For some, one manner of working through grief can come from throwing themselves into their job.

However, for Ford, the workplace is directly linked to his loss.

“It took me a long time to get back in the office,” Ford says. “(Stuen’s) office is right beside mine. I didn’t want to face it. Then, finally one day, I said, ‘I just need to go up there and deal with it.’”

Last Tuesday, Ford went to Stuen’s office and just sat at his nephew’s desk.

“His desk was, literally, the way he left it the last day (he worked),” Ford says. “(I) just spent some time, kind of looked at some things he had written.”

Saint Louis assistant Ford Stuen, left, instructed a player during a game against VCU. A Henderson County product and the nephew of Billikens head coach Travis Ford, Stuen, 29, died May 11 after contracting a mysterious illness. “(Stuen) was on the way to being a superstar in this business, a superstar coach,” Ford says.
Saint Louis assistant Ford Stuen, left, instructed a player during a game against VCU. A Henderson County product and the nephew of Billikens head coach Travis Ford, Stuen, 29, died May 11 after contracting a mysterious illness. “(Stuen) was on the way to being a superstar in this business, a superstar coach,” Ford says.

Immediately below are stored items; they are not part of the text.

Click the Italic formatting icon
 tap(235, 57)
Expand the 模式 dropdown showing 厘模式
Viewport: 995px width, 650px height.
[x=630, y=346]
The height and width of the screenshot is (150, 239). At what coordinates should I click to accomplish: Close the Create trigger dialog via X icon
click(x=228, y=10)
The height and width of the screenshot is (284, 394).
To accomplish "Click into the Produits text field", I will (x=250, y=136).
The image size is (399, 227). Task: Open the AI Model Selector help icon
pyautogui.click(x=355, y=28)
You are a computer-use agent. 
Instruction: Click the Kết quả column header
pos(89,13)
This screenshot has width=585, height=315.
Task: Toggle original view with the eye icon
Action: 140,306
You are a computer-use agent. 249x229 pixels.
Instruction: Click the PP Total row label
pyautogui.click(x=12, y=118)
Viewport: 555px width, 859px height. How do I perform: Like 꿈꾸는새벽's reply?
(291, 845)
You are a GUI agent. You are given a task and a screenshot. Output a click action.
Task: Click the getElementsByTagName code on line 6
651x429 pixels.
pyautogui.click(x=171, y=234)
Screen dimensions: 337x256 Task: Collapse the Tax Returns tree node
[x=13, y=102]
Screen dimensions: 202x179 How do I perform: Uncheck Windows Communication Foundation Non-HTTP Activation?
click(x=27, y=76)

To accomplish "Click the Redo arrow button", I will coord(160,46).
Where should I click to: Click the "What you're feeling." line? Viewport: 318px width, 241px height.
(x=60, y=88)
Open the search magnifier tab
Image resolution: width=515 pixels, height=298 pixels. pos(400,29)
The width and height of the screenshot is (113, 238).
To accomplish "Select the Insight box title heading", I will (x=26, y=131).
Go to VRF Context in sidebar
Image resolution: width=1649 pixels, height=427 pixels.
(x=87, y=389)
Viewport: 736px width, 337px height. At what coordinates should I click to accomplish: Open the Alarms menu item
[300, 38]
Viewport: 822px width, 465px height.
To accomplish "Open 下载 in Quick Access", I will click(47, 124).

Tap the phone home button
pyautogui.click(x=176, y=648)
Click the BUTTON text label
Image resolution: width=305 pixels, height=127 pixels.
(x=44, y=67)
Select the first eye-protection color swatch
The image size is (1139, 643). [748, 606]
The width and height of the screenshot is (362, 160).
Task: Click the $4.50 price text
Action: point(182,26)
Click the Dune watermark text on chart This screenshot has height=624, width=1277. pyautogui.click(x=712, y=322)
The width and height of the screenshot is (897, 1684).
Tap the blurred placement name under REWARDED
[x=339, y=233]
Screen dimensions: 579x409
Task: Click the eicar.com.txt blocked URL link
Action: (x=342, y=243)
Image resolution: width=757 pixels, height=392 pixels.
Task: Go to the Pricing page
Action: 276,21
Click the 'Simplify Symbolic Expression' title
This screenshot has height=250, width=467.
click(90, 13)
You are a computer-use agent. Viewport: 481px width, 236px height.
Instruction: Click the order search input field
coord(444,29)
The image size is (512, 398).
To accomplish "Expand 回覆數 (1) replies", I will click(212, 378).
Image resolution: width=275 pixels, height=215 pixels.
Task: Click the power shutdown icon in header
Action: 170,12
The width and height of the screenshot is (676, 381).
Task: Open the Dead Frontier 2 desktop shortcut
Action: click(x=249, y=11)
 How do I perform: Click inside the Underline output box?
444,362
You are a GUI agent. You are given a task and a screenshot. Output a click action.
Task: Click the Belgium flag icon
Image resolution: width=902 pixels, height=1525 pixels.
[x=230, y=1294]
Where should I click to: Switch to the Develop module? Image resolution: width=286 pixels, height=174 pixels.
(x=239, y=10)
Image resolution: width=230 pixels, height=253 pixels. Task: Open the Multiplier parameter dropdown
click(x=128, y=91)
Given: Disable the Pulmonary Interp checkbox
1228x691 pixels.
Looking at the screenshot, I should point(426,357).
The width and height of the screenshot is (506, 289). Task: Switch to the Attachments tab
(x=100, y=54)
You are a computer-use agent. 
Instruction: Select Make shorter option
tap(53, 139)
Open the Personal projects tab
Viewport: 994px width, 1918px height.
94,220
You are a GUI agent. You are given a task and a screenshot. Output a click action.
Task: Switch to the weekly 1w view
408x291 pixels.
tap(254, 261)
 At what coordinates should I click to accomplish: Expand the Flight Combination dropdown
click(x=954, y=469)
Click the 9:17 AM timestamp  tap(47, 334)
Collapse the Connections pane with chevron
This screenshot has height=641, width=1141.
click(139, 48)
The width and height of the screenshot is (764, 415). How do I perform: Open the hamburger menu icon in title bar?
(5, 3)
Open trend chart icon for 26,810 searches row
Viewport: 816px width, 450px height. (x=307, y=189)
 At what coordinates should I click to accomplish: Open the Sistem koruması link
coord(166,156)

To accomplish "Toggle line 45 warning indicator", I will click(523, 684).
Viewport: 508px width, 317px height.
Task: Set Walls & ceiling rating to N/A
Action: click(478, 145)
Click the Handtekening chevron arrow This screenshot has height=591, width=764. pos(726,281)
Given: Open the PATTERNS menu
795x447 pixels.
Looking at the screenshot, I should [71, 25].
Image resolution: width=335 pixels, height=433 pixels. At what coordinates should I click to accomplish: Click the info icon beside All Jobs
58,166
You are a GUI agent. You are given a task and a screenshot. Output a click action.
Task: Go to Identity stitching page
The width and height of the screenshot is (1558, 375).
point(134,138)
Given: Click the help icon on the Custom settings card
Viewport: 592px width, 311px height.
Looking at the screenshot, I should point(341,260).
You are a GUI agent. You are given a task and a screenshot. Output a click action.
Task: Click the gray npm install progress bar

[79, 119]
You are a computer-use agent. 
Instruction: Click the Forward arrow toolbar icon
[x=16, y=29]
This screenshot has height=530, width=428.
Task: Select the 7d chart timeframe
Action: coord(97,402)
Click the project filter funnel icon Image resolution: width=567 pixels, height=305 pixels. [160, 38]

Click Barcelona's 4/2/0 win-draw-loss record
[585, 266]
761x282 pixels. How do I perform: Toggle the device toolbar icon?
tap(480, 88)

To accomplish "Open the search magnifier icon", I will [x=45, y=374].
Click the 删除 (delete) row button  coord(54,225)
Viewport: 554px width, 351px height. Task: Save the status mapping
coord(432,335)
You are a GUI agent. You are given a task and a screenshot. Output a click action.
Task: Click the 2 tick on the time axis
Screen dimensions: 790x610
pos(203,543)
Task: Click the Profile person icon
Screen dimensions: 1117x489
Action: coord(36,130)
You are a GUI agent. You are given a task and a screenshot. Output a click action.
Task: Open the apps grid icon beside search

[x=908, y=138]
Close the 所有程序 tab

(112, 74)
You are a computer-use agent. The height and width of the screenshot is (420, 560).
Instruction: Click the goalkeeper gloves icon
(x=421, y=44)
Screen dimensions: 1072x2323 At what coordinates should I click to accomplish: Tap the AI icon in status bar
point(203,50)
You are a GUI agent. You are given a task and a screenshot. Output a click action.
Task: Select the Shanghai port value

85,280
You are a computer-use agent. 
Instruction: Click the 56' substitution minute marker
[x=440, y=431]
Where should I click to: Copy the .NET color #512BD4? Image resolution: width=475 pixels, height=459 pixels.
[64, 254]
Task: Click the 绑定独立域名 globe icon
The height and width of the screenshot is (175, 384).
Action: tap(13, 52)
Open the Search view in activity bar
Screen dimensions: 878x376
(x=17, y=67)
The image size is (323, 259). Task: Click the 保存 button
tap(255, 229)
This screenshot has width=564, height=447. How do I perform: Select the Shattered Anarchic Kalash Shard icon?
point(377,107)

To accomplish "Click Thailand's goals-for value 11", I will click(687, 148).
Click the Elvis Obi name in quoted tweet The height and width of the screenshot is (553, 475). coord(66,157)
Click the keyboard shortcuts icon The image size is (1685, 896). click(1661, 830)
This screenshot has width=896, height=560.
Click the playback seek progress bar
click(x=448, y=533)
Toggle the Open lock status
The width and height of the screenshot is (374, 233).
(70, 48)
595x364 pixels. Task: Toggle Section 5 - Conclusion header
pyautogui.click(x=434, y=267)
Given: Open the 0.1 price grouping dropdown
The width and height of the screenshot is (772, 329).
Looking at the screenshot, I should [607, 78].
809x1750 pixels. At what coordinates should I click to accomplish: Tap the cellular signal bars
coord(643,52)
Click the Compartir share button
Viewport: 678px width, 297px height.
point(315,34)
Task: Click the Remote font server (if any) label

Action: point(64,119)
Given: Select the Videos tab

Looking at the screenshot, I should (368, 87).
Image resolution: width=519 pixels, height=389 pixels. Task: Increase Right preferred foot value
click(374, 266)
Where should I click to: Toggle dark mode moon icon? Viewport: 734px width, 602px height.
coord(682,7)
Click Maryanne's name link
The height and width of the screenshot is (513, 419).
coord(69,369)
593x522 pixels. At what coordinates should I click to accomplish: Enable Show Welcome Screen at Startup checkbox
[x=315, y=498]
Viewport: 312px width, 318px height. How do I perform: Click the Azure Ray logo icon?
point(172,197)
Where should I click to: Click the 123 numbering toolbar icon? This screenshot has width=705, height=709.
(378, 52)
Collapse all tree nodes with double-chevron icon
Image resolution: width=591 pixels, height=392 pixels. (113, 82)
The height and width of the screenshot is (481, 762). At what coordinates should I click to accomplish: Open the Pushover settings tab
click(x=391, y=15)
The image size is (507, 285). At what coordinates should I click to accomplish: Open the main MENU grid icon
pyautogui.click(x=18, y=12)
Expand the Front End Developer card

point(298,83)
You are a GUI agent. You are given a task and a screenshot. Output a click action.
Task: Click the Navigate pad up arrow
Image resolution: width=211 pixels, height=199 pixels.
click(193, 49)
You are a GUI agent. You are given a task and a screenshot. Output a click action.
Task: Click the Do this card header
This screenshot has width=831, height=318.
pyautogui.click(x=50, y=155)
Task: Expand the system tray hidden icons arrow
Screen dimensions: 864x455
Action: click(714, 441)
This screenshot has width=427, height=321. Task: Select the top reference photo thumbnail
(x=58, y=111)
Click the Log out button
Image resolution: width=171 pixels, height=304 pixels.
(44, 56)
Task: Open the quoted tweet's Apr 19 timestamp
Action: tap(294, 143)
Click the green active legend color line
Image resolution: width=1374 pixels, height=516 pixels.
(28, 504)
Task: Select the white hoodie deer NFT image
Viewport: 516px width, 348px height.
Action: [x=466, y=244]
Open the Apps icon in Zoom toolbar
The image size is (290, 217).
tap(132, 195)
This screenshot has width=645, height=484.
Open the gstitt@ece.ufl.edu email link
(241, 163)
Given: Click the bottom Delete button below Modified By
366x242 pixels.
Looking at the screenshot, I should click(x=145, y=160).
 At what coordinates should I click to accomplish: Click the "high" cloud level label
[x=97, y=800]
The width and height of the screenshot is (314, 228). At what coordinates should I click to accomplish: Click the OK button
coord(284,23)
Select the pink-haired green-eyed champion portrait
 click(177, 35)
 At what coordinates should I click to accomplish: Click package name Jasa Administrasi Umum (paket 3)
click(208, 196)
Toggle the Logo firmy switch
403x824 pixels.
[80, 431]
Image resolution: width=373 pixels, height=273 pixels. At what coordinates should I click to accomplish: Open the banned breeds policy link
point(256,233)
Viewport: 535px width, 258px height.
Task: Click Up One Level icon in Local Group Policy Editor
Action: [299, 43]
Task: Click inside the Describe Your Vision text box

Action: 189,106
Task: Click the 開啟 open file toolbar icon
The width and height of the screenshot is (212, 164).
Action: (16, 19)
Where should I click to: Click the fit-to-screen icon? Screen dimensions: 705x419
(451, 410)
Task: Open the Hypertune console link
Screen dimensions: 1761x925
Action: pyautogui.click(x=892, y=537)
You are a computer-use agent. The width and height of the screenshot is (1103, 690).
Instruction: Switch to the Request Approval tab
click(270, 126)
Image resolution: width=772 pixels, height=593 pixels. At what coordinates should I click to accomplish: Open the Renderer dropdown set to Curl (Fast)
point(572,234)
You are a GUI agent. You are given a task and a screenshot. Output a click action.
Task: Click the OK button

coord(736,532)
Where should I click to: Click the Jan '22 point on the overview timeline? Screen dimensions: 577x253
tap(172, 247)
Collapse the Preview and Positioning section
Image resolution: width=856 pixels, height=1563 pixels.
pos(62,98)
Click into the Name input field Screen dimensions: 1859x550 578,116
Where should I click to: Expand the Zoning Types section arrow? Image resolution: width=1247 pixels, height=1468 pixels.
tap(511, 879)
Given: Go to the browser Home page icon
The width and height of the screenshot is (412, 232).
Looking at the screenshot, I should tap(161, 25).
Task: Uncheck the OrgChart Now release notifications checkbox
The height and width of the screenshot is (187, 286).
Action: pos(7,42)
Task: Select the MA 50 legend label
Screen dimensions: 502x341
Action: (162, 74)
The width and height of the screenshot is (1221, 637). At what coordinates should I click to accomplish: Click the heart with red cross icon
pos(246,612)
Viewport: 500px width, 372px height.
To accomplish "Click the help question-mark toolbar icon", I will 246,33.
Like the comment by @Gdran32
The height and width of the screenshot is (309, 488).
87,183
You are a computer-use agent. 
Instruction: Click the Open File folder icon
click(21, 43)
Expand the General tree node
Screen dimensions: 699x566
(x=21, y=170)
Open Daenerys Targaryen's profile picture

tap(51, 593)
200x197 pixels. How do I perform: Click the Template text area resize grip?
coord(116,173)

It is an unyielding fact that the college hoops calendar does not wait for anyone, including the grieving.

Buoyed by the decision of star player Javonte Perkins to use the NCAA-granted “free year” of eligibility and return for an additional season in 2021-22, Saint Louis “expects to be really good again next year,” Ford says.

Having forced himself to return to the office, Travis Ford is trying to begin the process of pushing past the crushing loss of Ford Stuen.

“I’ve got a lot of people here that I have responsibilities for — my players, my coaches, my family,” Travis Ford says. “That’s a lot of reasons that I’ve got to get through this.

“So I will move forward because I want to represent (Stuen). I want to honor him, do a great job. But I will never stop missing him.”